I've been through the last migration and though some people's posts and pics were lost, all in all things turned out well.

I'd love to be an admin and help them out but I don't envy them come 5/25 even if everything goes well.

There are always naysayers that will point out nitpicky problems and get others riled up.

Level heads will prevail though.

God speed to the boys and we'll be smoking while they're working!


----------



## suthrngrllr (May 19, 2010)

I'm gonna smoke something too, probably a Brisket, so it sounds like a plan. Good Idea!


----------



## mythmaster (May 19, 2010)

I've seen the new forum format, and I don't think that it will be a problem to adjust.  It has many new features that I think you will appreciate (I know that I do).

I'm actually excited about it, and I don't think that it will be difficult to adjust to the new format.  There are plenty of people here that will help you out if you have trouble.  I am one of them.

SO, smoke something on the 24th, and take pictures of it!  Then post them on the new and improved forum!

That's all that I'm asking.


----------



## indyadmin1974 (May 19, 2010)

I've got an idea for a new spicy sweet sauce that I'm working on in my head...some agave nectar ancho chili powder and adobo sauce...oh yeah babe...


----------



## mythmaster (May 19, 2010)

Sounds awesome -- bring it on for the 24th!

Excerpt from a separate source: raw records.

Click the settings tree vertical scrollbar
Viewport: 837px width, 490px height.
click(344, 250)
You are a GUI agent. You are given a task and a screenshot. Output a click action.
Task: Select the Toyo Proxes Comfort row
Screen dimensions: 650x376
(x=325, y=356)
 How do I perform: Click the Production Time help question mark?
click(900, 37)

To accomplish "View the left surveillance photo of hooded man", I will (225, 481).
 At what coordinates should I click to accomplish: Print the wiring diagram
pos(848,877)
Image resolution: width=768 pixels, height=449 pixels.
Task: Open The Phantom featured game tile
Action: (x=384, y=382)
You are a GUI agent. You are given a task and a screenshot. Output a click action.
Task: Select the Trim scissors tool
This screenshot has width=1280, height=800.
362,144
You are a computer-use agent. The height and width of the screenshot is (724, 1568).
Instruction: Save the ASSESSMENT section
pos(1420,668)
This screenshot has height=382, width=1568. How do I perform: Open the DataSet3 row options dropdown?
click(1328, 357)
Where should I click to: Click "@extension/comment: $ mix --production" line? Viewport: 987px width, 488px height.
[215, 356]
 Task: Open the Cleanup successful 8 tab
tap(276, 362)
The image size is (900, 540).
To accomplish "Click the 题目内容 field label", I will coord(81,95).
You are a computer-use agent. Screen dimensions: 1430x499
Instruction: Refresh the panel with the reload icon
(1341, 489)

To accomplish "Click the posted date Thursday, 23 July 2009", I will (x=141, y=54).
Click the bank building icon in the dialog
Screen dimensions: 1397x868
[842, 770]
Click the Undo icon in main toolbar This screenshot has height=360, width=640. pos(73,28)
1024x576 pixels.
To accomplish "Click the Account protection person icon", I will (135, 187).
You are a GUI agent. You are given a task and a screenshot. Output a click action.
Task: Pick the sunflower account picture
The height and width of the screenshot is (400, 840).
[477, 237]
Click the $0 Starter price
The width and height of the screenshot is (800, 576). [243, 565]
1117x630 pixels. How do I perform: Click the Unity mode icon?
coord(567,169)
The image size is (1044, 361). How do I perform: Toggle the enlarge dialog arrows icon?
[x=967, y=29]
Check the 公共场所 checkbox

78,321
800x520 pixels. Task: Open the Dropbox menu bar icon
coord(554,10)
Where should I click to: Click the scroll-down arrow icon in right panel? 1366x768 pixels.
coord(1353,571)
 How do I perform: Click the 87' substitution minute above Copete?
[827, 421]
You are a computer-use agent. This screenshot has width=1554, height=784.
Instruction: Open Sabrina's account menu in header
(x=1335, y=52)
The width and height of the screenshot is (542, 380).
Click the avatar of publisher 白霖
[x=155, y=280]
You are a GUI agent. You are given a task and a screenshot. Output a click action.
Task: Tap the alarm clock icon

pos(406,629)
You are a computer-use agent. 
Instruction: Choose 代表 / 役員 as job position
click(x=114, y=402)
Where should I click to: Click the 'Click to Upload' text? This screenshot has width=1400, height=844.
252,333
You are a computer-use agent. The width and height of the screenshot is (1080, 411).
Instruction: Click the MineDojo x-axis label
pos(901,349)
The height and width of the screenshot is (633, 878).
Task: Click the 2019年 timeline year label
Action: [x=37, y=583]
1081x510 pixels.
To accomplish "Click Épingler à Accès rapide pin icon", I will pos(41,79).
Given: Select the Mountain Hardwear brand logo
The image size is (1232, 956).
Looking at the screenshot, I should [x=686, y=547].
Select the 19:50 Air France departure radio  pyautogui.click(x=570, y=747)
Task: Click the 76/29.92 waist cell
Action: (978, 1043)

Also, you should totally share the recipe with the rest of us.


----------



## indyadmin1974 (May 19, 2010)

As soon as I figure it out I certainly will!


----------



## hookup (May 19, 2010)

I have to work, sorry.


----------



## mythmaster (May 19, 2010)

Do you have to work on your buzz-killing abilities?  Because I think that you have those perfected.


----------



## richoso1 (May 19, 2010)

I don't think his intent was to buzz-kill, just speaking for himself. I like the idea, but I also will be busy on that day, that's part of my mod duties. I'm hoping you'll have plenty of folks joining in on your idea, and thanks for your contributions to the sMF.


----------



## mythmaster (May 19, 2010)

LOL, I was just teasing!  Nothing personal.


----------



## rbranstner (May 19, 2010)

I won't be able to smoke on the 24th so you guys have at it. Just don't crash the new site will everyone loading all of these Qview pics. haha


----------



## wingman (May 19, 2010)

This would be a great time to try out all the new features. One of which will be streaming video from within the forum. 
	

	
	
		
		



		
		
	


	





Maybe some folks can try their hand at Qview in video.


----------



## mythmaster (May 19, 2010)

I'm still trying to figure out what I want to smoke.  Something that I haven't done before -- maybe a chuckie, maybe some stuffed chicken breasts, maybe a stuffed burger.  Who knows?  Not me.


----------



## thunderdome (May 19, 2010)

I'm in. I think i'll do a couple beer can chickens and a butt


----------



## hookup (May 19, 2010)

Work is the curse of the drinking, err smoking man.


----------



## chisoxjim (May 19, 2010)

Monday the 24th?  Nope... thats a work night, my WSM rests during the week.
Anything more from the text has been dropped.